In Python, `is`, `is not`, `in` and `not in` are comparison operators, so you can also chain them. But this creates weird situations like

In [1]:
a = 3
lst = [3, 5]
if a in lst == True:
    print("is True")
else:
    print("is False")

is False


Here is a break down of what this does:
- `a in lst == True` is equivalent to `a in lst` and `lst == True`
- `a in lst` is `True`, but
- `lst == True` is `False`, so
-  `a in lst == True` unfolds to `True and False`, which is `False`

## Truthy, Falsy, and bool

### "Truthy" and "Falsy"

Any object can be tested for truth value, for use in an `if` or `while` condition or as operand of the booleans operations `and`, `or`, and `not`.

In [5]:
5 > 3

True

The next step is using an object that is not boolean value, ex:

In [6]:
lst = [1, 2, 3]
if lst:
    print(lst)

[1, 2, 3]


How can we now if an object is truthy or falsy? The answer is by using the built-in `bool` function.

In [7]:
bool(lst)

True

A value of a given type is Falsy when it is "empty" or "without any useful value". Examples of Falsy values are: empty list, empty string, empty tiple, empty set, empty dictionary, the number 0, the boolean value `False`, and `None`.
- by defaault any object is Truthy
- an object is Falsy if calling `len` on it returns `0`

### The `__bool__` dunder method

An object has a Falsy vale if it defines a `__bool__` method that returns `False`.

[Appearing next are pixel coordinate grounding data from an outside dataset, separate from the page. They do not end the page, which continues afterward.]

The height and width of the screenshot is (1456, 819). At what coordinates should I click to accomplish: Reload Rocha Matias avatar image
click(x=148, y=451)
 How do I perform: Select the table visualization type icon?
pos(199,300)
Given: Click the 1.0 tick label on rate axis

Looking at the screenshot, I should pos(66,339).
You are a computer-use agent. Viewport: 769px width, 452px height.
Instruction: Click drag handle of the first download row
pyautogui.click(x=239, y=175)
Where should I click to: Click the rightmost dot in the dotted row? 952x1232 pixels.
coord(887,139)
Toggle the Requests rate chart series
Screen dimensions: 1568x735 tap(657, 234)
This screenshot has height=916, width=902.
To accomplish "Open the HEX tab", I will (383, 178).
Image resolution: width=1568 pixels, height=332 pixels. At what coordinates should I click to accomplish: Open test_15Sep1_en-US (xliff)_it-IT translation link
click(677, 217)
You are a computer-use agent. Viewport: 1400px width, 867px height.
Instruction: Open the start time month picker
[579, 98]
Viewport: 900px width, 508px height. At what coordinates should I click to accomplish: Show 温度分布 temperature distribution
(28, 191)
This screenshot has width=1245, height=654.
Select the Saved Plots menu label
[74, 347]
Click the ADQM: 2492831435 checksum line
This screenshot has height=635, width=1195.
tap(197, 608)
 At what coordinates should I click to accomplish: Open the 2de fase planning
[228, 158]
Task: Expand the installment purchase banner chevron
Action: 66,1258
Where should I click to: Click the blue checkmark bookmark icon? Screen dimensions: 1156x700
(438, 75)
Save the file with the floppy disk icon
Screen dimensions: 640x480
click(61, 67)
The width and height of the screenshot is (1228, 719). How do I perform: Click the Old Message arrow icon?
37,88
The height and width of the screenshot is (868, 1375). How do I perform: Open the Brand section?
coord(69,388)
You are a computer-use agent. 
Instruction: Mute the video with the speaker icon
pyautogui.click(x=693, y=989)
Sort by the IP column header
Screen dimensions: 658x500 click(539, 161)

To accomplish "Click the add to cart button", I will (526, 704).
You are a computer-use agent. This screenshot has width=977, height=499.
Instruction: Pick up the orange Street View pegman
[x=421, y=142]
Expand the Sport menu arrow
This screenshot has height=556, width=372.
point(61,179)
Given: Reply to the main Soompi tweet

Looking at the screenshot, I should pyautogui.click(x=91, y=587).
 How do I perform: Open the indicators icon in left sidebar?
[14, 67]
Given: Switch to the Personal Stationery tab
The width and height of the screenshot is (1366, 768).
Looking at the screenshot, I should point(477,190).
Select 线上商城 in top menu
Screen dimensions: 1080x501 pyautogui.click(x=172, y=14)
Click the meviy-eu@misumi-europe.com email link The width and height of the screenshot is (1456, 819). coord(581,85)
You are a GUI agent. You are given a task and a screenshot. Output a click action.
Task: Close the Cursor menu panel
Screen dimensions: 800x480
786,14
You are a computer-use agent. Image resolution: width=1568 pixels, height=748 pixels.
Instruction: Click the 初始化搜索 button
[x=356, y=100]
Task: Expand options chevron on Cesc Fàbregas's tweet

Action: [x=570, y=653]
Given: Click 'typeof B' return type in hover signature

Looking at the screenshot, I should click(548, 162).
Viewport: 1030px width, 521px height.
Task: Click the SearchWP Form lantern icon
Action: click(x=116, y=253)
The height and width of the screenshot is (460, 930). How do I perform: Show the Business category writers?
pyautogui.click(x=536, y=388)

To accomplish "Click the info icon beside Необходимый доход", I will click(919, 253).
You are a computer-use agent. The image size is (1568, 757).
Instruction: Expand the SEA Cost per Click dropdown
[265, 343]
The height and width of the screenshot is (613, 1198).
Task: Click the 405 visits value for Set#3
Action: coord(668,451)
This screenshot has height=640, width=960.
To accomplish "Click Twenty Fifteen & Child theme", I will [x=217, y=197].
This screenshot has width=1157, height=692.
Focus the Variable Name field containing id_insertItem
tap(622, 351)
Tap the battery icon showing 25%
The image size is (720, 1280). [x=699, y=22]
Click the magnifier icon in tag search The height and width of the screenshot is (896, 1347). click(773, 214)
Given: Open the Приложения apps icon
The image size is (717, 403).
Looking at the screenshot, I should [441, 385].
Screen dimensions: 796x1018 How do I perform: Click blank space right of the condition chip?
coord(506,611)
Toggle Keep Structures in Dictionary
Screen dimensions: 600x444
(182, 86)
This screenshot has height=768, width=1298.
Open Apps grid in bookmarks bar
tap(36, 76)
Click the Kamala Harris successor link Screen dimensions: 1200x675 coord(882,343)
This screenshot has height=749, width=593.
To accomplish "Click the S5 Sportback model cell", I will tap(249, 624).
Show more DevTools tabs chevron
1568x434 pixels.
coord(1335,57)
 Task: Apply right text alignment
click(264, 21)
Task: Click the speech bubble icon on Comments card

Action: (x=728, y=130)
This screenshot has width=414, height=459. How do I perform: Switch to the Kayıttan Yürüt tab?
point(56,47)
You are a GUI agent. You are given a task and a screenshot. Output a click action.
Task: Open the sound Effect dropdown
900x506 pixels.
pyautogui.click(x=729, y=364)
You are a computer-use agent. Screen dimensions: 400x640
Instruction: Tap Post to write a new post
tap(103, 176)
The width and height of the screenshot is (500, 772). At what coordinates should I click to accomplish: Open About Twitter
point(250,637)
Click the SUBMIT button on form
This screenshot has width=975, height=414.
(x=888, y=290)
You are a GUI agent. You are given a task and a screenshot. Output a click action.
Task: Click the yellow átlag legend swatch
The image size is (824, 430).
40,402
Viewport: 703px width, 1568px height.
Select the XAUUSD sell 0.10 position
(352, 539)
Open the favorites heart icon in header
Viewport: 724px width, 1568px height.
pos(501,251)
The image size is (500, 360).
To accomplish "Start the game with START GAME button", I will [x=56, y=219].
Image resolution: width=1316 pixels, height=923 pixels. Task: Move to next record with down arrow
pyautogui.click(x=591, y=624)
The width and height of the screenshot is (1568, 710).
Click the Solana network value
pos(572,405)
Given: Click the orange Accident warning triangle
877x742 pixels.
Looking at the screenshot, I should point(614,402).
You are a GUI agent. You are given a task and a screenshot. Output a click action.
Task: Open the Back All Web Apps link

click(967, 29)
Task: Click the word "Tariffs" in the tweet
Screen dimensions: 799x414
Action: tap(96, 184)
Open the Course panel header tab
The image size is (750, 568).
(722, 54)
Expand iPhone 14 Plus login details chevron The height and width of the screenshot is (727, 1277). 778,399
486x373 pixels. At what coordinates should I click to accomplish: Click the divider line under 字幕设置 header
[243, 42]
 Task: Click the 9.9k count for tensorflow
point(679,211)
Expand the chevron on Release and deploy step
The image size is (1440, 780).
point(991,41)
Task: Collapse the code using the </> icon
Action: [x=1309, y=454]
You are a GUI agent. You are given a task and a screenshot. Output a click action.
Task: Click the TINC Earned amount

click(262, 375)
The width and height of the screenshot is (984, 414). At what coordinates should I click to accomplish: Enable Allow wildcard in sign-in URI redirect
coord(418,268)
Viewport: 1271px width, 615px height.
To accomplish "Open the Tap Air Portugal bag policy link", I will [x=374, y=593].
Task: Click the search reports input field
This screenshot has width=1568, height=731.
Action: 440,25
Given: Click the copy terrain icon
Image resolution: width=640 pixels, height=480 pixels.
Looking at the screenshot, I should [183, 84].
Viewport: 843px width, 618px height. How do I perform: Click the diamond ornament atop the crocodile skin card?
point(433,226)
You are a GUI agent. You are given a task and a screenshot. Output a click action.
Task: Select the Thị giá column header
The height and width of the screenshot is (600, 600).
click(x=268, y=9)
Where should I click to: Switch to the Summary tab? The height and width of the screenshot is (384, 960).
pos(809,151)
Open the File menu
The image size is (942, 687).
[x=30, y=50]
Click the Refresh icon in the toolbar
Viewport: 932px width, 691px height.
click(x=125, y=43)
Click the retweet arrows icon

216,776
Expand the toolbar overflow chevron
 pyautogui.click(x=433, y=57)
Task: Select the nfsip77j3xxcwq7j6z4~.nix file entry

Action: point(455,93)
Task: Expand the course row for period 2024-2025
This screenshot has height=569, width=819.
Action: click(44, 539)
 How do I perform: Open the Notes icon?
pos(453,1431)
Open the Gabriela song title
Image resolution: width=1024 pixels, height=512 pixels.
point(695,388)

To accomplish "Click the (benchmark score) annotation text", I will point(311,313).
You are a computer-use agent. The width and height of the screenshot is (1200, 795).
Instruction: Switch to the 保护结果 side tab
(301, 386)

`__bool__` is a dunder method that you can use to tell your objects if they are considered "truthy" or "falsy", by implementing it in your class.

In [1]:
class A:
    def __bool__(self):
        return False
    
a = A()
if a:
    print("Go Away!")

When given an arbitrary Python object that needs to be tested fort a truth value, Python first tries to call `bool` on it, in an attempt to use its `__bool__` method.. If the object does not implement a `__bool__` method, then Python tries to call `len` on it. Finally, if that also fails, Python defaults to giving a Truthy value to the object.

### Remarks

#### A note about containers with falsy objects

Things like a list htat only contains zeroes or a dictionary composed of zeroes and empty lists are not Falsy, because the containers themselves are not longer empty:

In [13]:
# These are false
print(bool([]))
print(bool({}))
print(bool(0))

# These are true
print(bool([0]))
print(bool({0: []}))

False
False
False
True
True


#### A note about checking for `None`

Imagine someone implemented the following function to return the integer square root of a number, returning `None` for negative inputs (because negative numbers don't have square roots). 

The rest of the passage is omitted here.